SaaS industry: AI+SaaS is the future trend

Cloud computing data is getting stronger and stronger, and AI will give you how to change SaaS, AI+SaaS is the future development model. With the exponential growth of AI in the SaaS industry, many large companies are already one step ahead.

In recent years, leading companies in the SaaS industry have invested heavily in artificial intelligence research and development and acquired many AI companies in order to take the lead in the competition. Shopify introduced machine learning to drive fraud defense, and Salesforce launched Einstein, an artificial intelligence platform.

SaaS industry: AI+SaaS is the future trend

As cloud computing services offer the possibility of acquiring artificial intelligence, we are in a new era, and SaaS vendors are beginning to introduce AI applications that truly solve consumer problems.

At this year's SAAS NORTH summit, I discussed the development of artificial intelligence in the SaaS industry with many experts. Here are the futures of AI+SaaS in their eyes:

The first wave: big companies are one step ahead

The traditional SaaS model is based on a large monthly subscription fee, which means that SaaS needs to continuously improve and develop customer relationships to ensure that customers continue to pay.

Leo Lax, founder of the SaaS accelerator L-Spark, said: "AI is helping SaaS companies reduce the labor associated with building customer relationships and helping SaaS companies communicate with customers in a more meaningful way."

In the past few years, only the truly well-funded SaaS giant has the resources to hire the right talent and invest in meaningful AI R&D. But only funds are not enough to implement useful artificial intelligence applications. The main basis is data, a lot of data.

Building your own platform SaaS has a good start. One of the biggest obstacles to training machine learning systems is getting a large enough data set. David Lennie, senior vice president of data and analysis at Shopify, explained:

“The biggest value is getting the largest sample size as quickly as possible, and when you have a large group of users doing the same thing as you do, this is more likely to happen. SaaS usually offers a solution Enter the market to get users and finally get more data.

Lennie believes that SaaS tools that focus on solving a specific problem rather than an "integrated" solution can better capture the right data to train machine learning applications. Once a company has access to “clean”, large data sets from millions of users around the world, they can begin to solve problems.
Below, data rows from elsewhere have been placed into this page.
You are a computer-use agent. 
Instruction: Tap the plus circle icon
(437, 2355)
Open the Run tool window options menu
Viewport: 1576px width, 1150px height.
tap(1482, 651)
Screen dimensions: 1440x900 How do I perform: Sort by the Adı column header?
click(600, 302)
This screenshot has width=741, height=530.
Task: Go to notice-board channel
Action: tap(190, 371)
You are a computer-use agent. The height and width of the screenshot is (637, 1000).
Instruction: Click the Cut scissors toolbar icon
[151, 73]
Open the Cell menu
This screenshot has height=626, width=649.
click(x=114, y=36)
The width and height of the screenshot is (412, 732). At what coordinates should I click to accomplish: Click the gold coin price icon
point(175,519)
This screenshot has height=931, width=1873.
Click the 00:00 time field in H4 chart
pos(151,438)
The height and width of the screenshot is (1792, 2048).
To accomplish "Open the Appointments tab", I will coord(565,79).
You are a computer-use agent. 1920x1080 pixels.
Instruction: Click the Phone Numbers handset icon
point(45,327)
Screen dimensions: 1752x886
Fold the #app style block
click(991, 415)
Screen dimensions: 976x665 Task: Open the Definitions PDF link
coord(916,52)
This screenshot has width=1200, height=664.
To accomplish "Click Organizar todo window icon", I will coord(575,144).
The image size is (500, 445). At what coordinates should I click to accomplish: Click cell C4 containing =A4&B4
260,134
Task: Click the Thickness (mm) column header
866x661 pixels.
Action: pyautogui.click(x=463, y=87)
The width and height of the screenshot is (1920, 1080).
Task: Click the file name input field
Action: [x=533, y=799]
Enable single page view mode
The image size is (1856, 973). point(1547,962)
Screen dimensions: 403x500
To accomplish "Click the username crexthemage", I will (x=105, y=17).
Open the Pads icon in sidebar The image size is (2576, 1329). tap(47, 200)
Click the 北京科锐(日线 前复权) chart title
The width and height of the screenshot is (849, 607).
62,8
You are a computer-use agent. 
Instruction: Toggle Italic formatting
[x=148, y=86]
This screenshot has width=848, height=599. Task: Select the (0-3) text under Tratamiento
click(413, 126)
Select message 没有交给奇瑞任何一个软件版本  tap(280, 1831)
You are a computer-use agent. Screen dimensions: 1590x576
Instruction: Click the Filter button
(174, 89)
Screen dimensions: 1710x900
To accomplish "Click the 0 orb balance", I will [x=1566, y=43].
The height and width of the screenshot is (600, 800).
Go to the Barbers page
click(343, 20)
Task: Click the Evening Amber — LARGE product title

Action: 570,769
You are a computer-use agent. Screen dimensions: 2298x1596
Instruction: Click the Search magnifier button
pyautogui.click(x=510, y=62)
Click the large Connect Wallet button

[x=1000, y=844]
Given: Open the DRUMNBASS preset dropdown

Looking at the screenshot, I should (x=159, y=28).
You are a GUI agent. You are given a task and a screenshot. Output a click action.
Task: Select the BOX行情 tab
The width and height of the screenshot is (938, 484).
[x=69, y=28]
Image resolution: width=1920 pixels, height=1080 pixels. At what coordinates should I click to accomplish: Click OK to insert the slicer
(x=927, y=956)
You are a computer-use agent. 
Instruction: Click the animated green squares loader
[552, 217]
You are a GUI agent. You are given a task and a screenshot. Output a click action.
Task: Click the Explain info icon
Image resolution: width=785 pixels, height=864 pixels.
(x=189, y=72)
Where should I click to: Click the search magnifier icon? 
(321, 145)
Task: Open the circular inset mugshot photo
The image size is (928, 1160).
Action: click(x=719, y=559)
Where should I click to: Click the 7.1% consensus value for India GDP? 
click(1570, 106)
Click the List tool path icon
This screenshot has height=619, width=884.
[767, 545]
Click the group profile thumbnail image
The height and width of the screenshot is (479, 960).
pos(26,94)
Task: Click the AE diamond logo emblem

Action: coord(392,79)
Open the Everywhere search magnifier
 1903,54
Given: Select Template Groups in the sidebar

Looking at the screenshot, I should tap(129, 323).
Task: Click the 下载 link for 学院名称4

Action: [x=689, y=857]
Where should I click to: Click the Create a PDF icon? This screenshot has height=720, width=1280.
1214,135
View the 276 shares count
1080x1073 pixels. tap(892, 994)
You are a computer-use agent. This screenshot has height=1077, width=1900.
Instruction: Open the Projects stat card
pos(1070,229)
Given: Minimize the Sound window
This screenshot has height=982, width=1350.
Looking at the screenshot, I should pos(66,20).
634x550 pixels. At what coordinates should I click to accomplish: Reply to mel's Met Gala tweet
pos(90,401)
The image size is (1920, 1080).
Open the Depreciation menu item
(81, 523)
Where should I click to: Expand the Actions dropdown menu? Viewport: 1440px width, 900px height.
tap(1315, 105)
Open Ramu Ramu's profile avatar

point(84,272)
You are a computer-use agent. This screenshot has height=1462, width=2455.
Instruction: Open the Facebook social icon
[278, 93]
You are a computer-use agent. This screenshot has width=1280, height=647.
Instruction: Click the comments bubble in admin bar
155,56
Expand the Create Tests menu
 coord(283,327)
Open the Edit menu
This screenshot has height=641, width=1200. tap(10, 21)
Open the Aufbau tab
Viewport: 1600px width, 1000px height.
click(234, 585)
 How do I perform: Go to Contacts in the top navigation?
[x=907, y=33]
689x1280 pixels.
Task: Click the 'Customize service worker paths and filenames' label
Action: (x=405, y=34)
However, Kerry Liu, CEO and co-founder of Rubikloud, believes that the best success stories in artificial intelligence are still within the company.

"Whether it's Google Optimized Search, or Salesforce uses Einstein to help sales managers determine the best use cases, most of the successful applications to date have been to improve internal efficiency and internal product development.

Although most of the applications of leading companies have been internal to date, they are moving in the right direction. Experts say that artificial intelligence will improve automation, personalization, voice input and user security.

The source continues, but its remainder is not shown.